Sono passati 30 anni da quel 23 maggio 1992 quando, a Capaci, il giudice Giovanni Falcone, la moglie Francesca Morvillo, e gli agenti di scorta Vito Schifani, Rocco Dicillo e Antonio Montinaro vennero uccisi dalla mafia.
Quando appresi la notizia mi trovavo in auto, una Fiat Uno malconcia, con mia figlia Veronica piccolissima. Allora, più di adesso, c’era l’abitudine di ascoltare la radio per svago, ma anche per informarsi. Ricordo che provai un sentimento di profonda angoscia e smarrimento perché le attese che avevamo tutti sul lavoro che stavano svolgendo Falcone e Paolo Borsellino (ucciso neanche due mesi dopo) erano grandissime.
La sensazione fu che la mafia ci avesse scippato della speranza di una Sicilia diversa e questa rivolta delle coscienze civili andò oltre l’isola, travolgendo tutto il paese.

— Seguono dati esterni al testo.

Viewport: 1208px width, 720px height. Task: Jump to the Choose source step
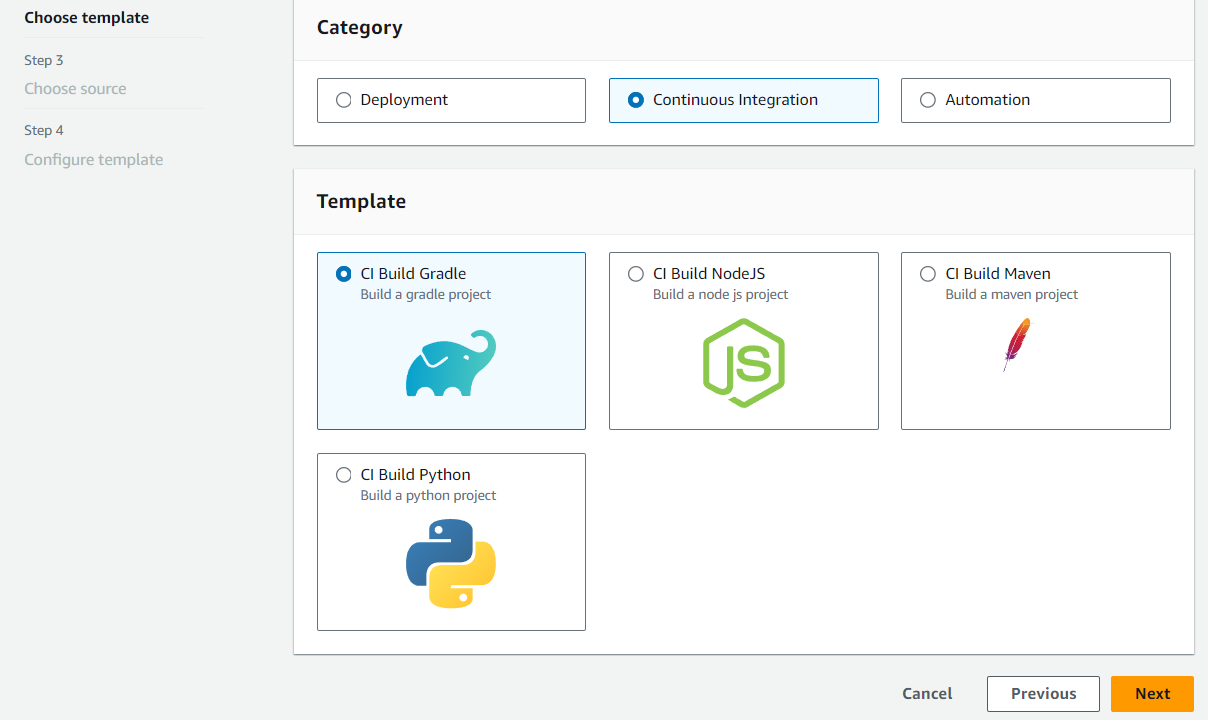[76, 89]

Oggi, a trent’anni di distanza, sappiamo che l’impegno e il sacrificio di Giovanni Falcone e di Paolo Borsellino hanno costruito un’Italia diversa. La mafia non è stata sconfitta, certo, c’è ancora tanto lavoro da fare. Ma per loro è sempre più difficile, ogni giorno più del precedente. La strada è ancora lunga, ma bisogna continuare così.